Literary analysis has traditionally been considered by most people as something only for students working in their own language, or those who have reached the higher levels of ESL/EFL. Although I would agree in part with this, I firmly believe that if we approach it by using scaffolding methods with our students, more people can have the pleasure of really understanding what a piece of literature actually means.
In order for students to get to grips with the thematic considerations of any text for analytical purposes, they have to be able to see what the author had intended for the proficient reader. THAT is very difficult, even for many native speakers in any language, trying to decipher the (dense) prose in order to find meaning. However, I have been using a method of deconstructing texts that has the potential to unlock the door for more lower level students (and the more proficient of course) to enjoy reading more as it has a firmer purpose for the reader.
The quirky acronym stands for:
Setting Character(s) Action Style Idea
By using these prompts students can much more easily identify:
Where/ Who What How Why
The use of the 5Ws and 1H is a standard way by most teachers to get their students to understand a text via T/F, Multi-choice, Open-ended and Comprehension Questions. So, WHY? I hear you ask should we introduce yet another set-type of questions, and yet another acronym to our students, isn't this just more meta-language?
Well, I would say NOT! This slight tweeking of the widely used comprehension question paradigm can cause a huge shift in students' comprehension and ultimately lead to them being able to successfully analyze literary texts. In addition, by introducing this scaffold of deconstructing texts in chunks, students will get used to it for when they do reach a proficient level, and are expected to do this type of literary analysis as seniors and university students. It also shows them that by breaking down texts, they can definitely grasp meaning much sooner autonomously, rather than waiting on the teacher's 'correct' answer. It will also build confidence in them to tackle bigger and more complex texts.
The text below is taken from a stage two Oxford reader
A typical SCASI scaffold would look like this:
I have given the SCASI above as what one would expect from a more advanced student, but I want to show how such a simple text can produce a lengthy literary analysis for even lower level students to accomplish. In addition, perhaps an analysis towards the end of a chapter could provide more understanding of themes within for those learners.

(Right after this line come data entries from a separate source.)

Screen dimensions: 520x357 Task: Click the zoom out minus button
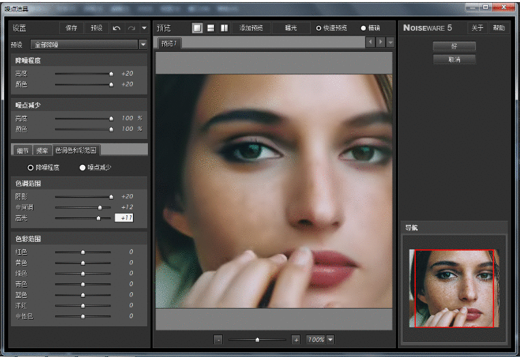218,339
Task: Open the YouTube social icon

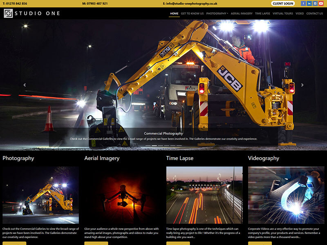Action: [x=321, y=4]
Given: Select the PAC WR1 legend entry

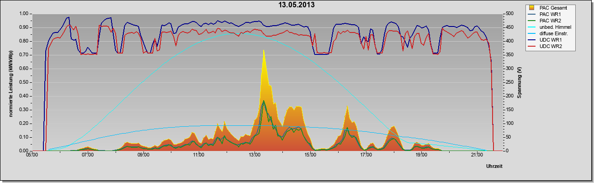Looking at the screenshot, I should (x=550, y=14).
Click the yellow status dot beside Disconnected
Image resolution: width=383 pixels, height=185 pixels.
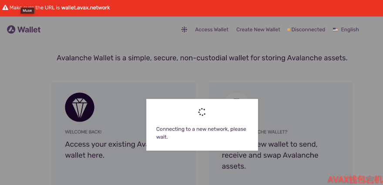pos(289,30)
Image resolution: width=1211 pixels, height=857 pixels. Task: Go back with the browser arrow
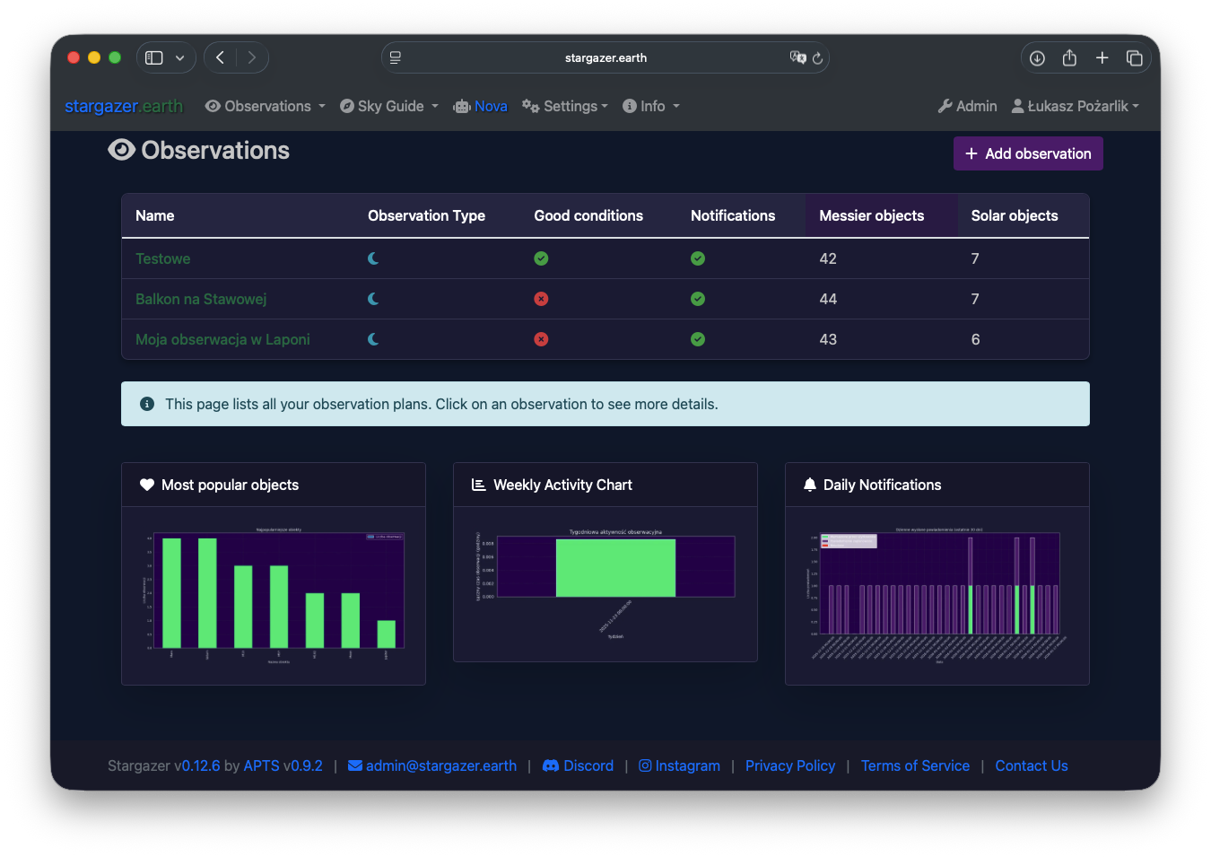click(x=220, y=57)
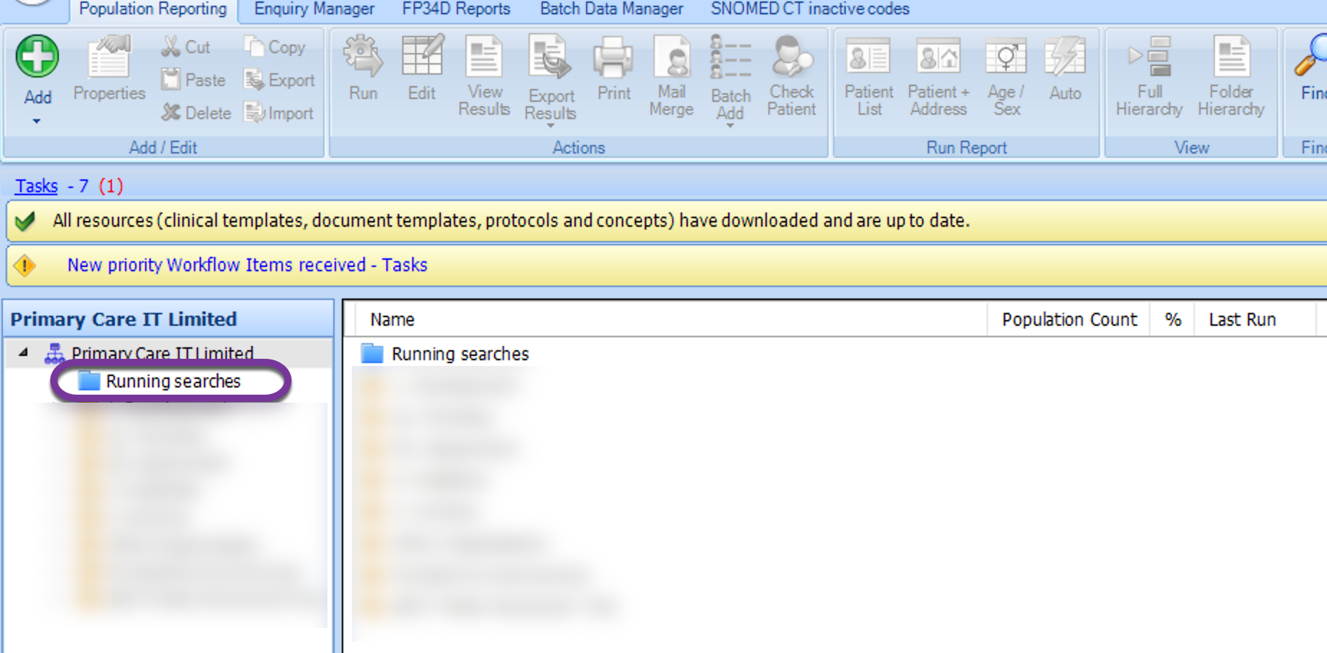Click the Print icon in Actions
Image resolution: width=1327 pixels, height=653 pixels.
point(613,57)
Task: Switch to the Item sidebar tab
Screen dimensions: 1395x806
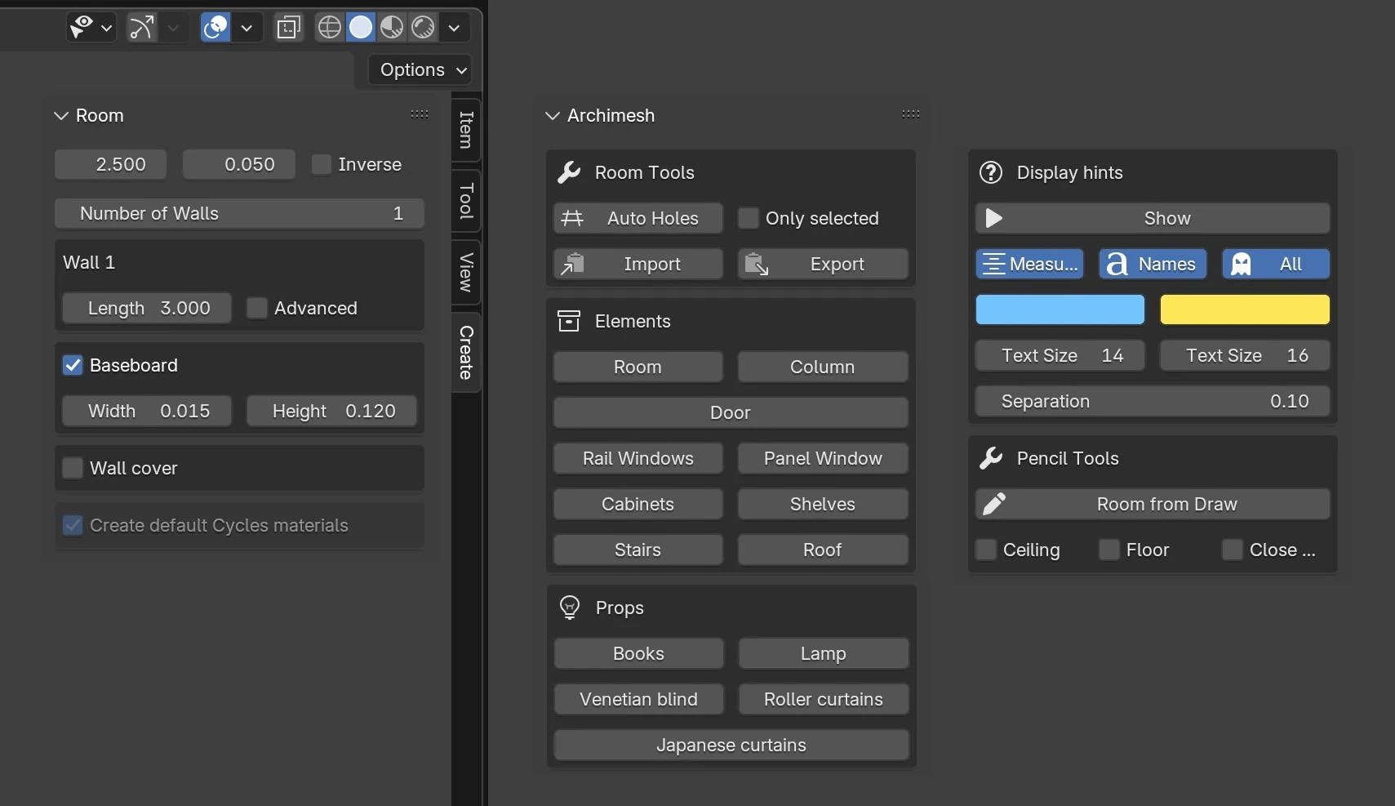Action: [466, 130]
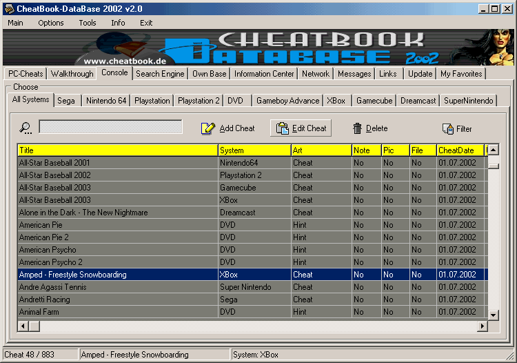Select the Andre Agassi Tennis row

click(117, 287)
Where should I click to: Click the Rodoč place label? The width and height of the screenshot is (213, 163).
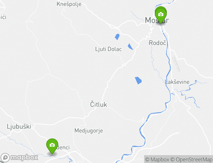click(158, 43)
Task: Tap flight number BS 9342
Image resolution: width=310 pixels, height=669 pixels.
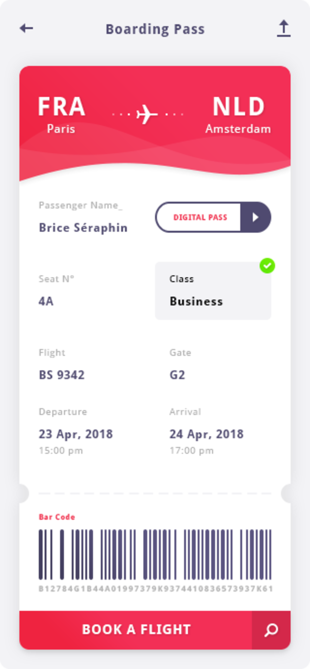Action: pyautogui.click(x=62, y=375)
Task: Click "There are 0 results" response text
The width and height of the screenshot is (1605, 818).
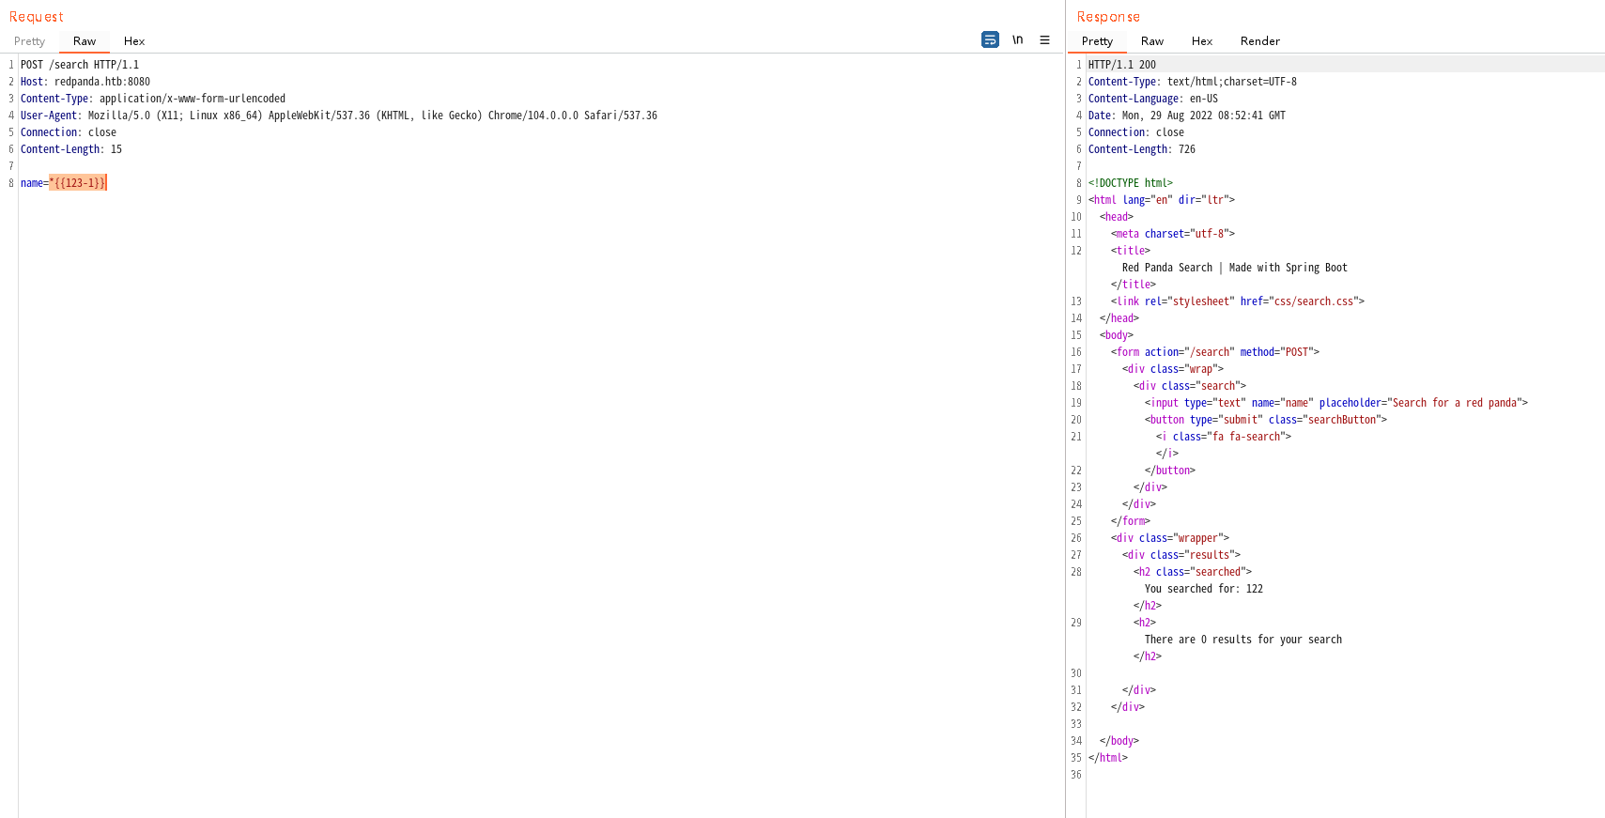Action: (x=1242, y=640)
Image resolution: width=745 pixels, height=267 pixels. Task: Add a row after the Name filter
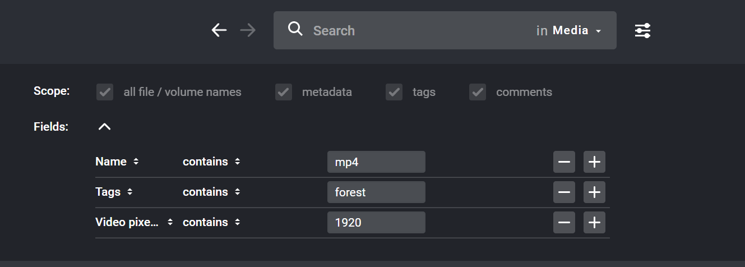[594, 162]
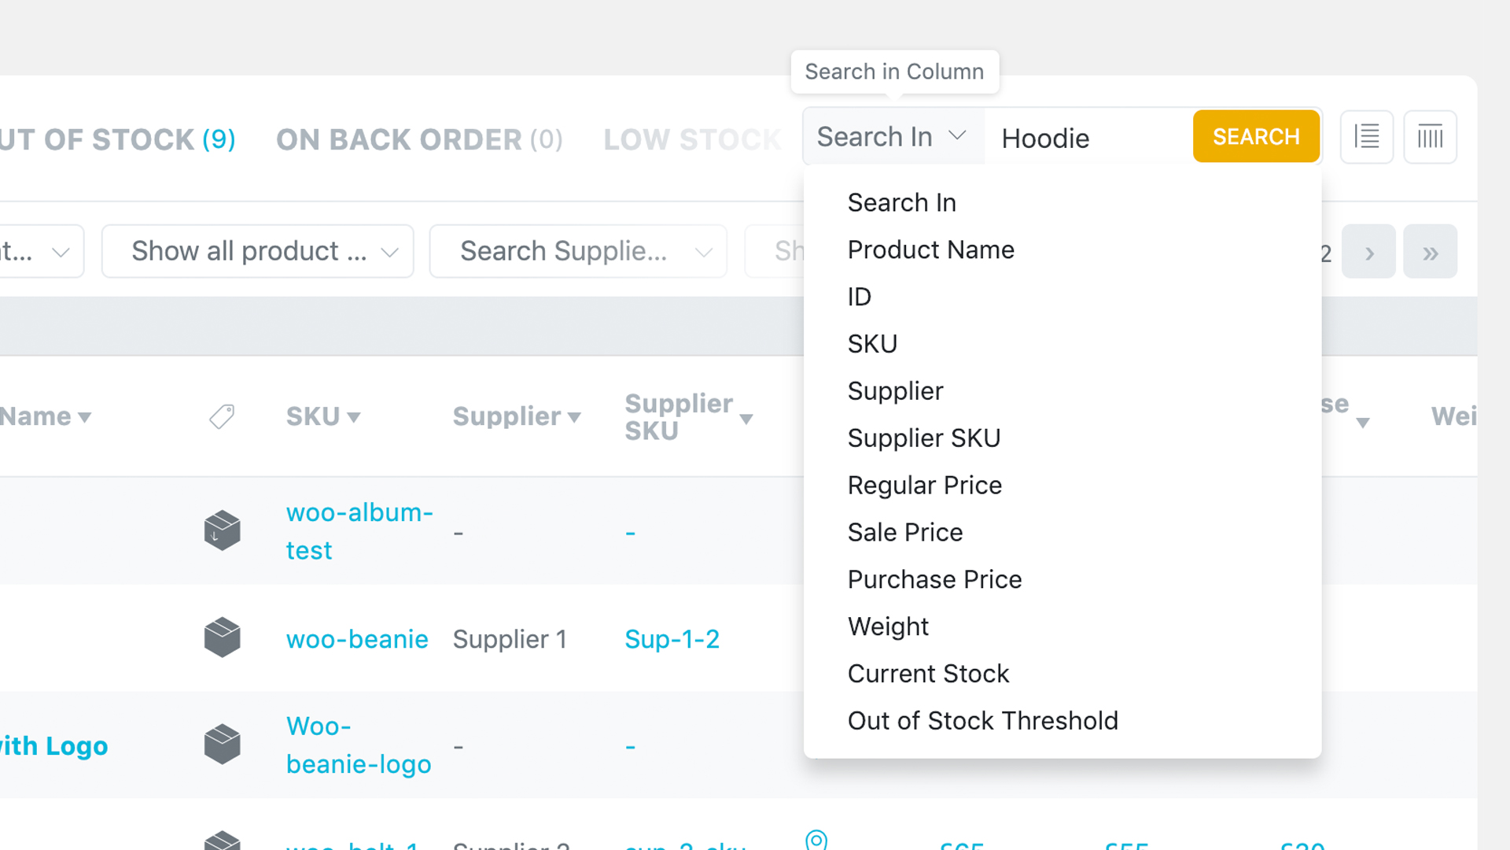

The bottom line for me is trying to get students to read past the surface questions they generally tend to have at lower levels. By extrapolating more information and the way it is presented helps to give them more of a sense of purpose to reading in school. It starts off as a chore, but soon becomes pleasurable for them as they are then able to ask questions of their own reading and share with confidence their findings.
Following on from this students would then be able to write a commentary based solely on this extract. I feel that this offers much more scope than typical comprehension-type questions. They are still the primary focus for me, but it is good to also mix it up when there is a decent text for students to get their analytical teeth into.